Hepatitis C is a liver disease caused by the hepatitis C virus. People with hepatitis C often do not experience any symptoms until late in the disease’s progression. Once it reaches the chronic stage, individuals suffer from the condition for life and for many chronic hepatitis C (CHC) leads to cirrhosis and liver cancer. Early detection and treatment is key in preventing these outcomes.
Professor William W.L. Wong is developing a research program to examine Ontario’s hep C policies. In 2018, Ontario is set to spend at least $16,000 per patient on hepatitis C drugs over the next decade with the goal of eliminating the disease. While wider accessibility to treatment is a positive development, robust screening initiatives are also necessary as most of those infected show no symptoms. Without screening, many CHC infections will remain undiagnosed. Thus, determining when to screen for the disease and how to improve access to treatment is essential.

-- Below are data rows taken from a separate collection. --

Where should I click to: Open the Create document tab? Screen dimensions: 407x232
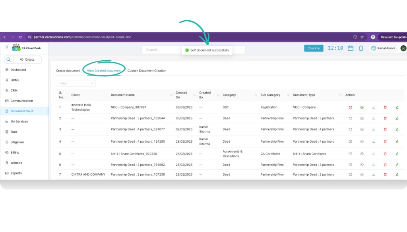(68, 70)
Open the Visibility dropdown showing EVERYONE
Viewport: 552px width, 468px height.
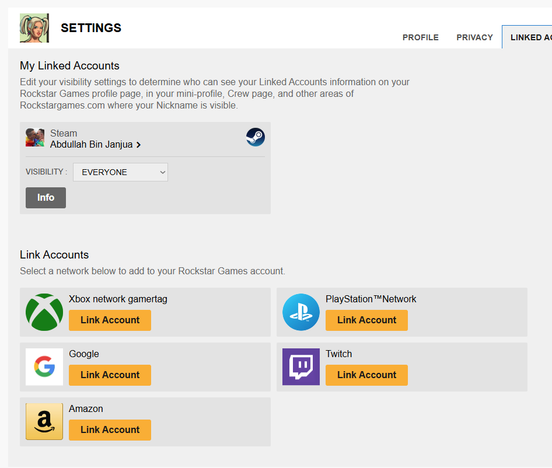tap(120, 172)
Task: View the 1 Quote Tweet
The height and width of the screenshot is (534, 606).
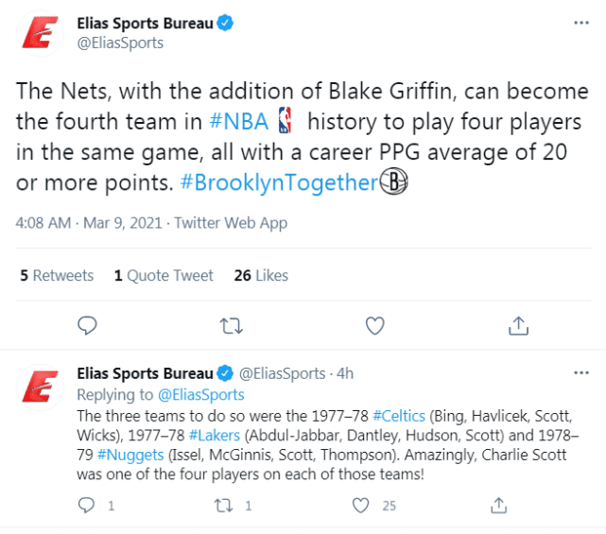Action: [164, 275]
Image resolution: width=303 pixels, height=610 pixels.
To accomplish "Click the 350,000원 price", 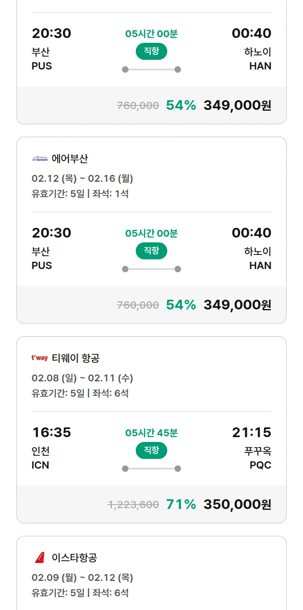I will 237,505.
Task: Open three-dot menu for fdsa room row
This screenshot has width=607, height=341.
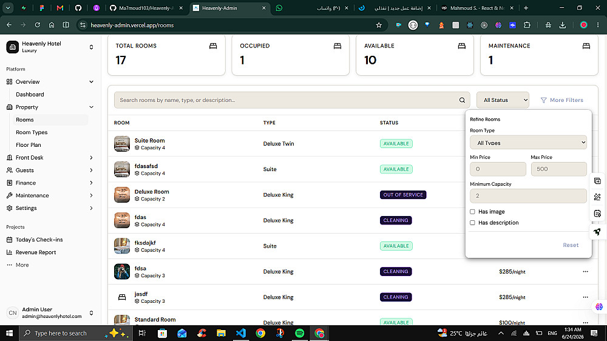Action: (x=585, y=272)
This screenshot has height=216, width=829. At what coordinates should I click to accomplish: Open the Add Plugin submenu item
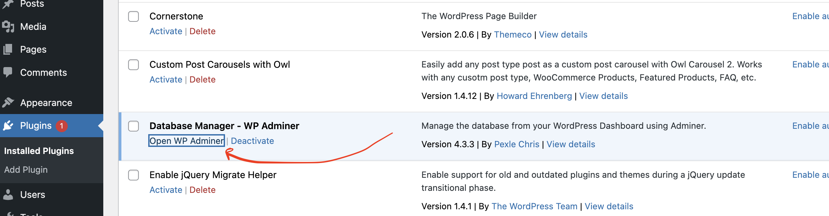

Wong’s research program aims to answer these questions. His team is collecting data and developing a decision model to address two significant gaps in current hepatitis C-related policies.
“Firstly, there are no strategies to integrate screening and the ease of restrictions on treatment,” explained Wong. “Without screening chronic hepatitis C may go undetected until liver function deteriorates. This lack of detection negatively impacts the individual’s health and places an increased burden on our health system at the end stage of the disease. We need to establish a set of cost-effective and feasible integrated screening-treatment strategies to guide policy decision-making. These strategies will need to be based on health and economic consequences.”
Secondly, the team is researching a computational model that can better inform the Canadian agencies on healthcare funding than the current policy models.
“Policy modeling is the only practical option for policy decision makers to analyze the impact of screening and treatment strategies. Current policy models do not consider infectious disease dynamics and the impact of covering new CHC treatments on provincial formularies,” said Wong. “My team is collecting data and developing a new model that will assess both affordability and the impact of interventions like screening and access to treatment.”
In this research program, his lab group is collecting quantitative data gathered through interviews with CHC patients, and qualitative information from focus group discussions with CHC experts. His team will also perform evidence synthesis on the benefits and risks associated with treatment and screening.
“All of this information will be used to develop a new system-level mathematical model for use in policy decision-making,” said Wong. “The model will predict hepatitis C incidence and prevalence, the health and economic burden of the disease, and the affordability of different CHC screening and treatment strategies.”
The model will be able to generate a range of outcomes including the population size of patients eligible for treatment, the expected wait times for treatment, the number of cases at different stages of CHC development, and more. It will be developed in consultation with decision-making groups like the Canadian Agency for Drugs and Technologies in Health, Health Quality Ontario, and more. The research program has earned Wong an Early Researcher Award from the Ontario government.
“The goal is to provide policy makers with a platform that will allow them to easily integrate evidence into decisions.” explained Wong. “Ultimately, we hope it will inform policy changes to make hepatitis C screening and treatment more accessible for Ontarians.”